— What is being asked —
Your output is to consist only of the line containing "This screenshot has width=649, height=535." and the lines after it, through the end of the data, reproduced exactly.

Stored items
----

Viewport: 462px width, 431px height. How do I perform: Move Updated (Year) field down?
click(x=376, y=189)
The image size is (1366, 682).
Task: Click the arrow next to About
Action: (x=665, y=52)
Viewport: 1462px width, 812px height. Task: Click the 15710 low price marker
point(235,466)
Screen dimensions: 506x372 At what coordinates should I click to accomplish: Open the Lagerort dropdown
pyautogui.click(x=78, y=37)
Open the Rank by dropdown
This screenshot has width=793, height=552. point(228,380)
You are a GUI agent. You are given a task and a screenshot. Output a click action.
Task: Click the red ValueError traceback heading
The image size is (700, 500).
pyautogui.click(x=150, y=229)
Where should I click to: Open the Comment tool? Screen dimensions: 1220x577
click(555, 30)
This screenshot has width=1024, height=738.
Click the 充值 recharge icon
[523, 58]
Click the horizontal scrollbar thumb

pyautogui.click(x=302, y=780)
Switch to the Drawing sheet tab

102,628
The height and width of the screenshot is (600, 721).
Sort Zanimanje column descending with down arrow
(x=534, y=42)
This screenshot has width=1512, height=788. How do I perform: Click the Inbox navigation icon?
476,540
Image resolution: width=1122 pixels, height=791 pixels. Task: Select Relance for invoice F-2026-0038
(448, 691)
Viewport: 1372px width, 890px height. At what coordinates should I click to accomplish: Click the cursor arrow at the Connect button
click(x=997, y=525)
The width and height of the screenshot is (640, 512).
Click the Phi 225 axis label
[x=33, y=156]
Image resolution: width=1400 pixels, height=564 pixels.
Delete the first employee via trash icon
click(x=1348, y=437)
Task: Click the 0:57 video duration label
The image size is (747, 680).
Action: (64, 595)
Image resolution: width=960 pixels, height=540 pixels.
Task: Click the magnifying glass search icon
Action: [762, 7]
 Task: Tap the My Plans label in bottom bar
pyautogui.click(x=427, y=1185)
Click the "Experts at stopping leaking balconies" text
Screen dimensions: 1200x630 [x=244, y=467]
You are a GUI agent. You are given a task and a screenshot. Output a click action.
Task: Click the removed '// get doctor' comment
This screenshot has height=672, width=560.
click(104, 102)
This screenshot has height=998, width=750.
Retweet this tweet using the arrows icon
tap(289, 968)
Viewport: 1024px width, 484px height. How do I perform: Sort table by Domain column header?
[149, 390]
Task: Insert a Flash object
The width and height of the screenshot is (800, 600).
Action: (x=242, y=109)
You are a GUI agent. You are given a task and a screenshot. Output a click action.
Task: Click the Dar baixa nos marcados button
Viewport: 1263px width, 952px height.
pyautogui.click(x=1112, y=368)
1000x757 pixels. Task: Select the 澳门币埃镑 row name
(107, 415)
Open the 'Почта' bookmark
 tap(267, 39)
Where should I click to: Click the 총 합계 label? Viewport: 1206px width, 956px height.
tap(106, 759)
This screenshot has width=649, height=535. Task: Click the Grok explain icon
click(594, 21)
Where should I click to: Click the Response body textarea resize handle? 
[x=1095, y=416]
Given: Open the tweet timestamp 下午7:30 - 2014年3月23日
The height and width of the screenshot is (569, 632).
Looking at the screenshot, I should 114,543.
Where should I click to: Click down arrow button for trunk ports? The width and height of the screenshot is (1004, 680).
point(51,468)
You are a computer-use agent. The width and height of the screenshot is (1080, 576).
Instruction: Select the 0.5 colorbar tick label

----

— Finished exercise —
This screenshot has width=649, height=535. Task: Click the Grok explain icon
click(594, 21)
Where should I click to: Click the Response body textarea resize handle? 
[x=1095, y=416]
Given: Open the tweet timestamp 下午7:30 - 2014年3月23日
The height and width of the screenshot is (569, 632).
Looking at the screenshot, I should 114,543.
Where should I click to: Click down arrow button for trunk ports? The width and height of the screenshot is (1004, 680).
point(51,468)
You are a computer-use agent. The width and height of the screenshot is (1080, 576).
Instruction: Select the 0.5 colorbar tick label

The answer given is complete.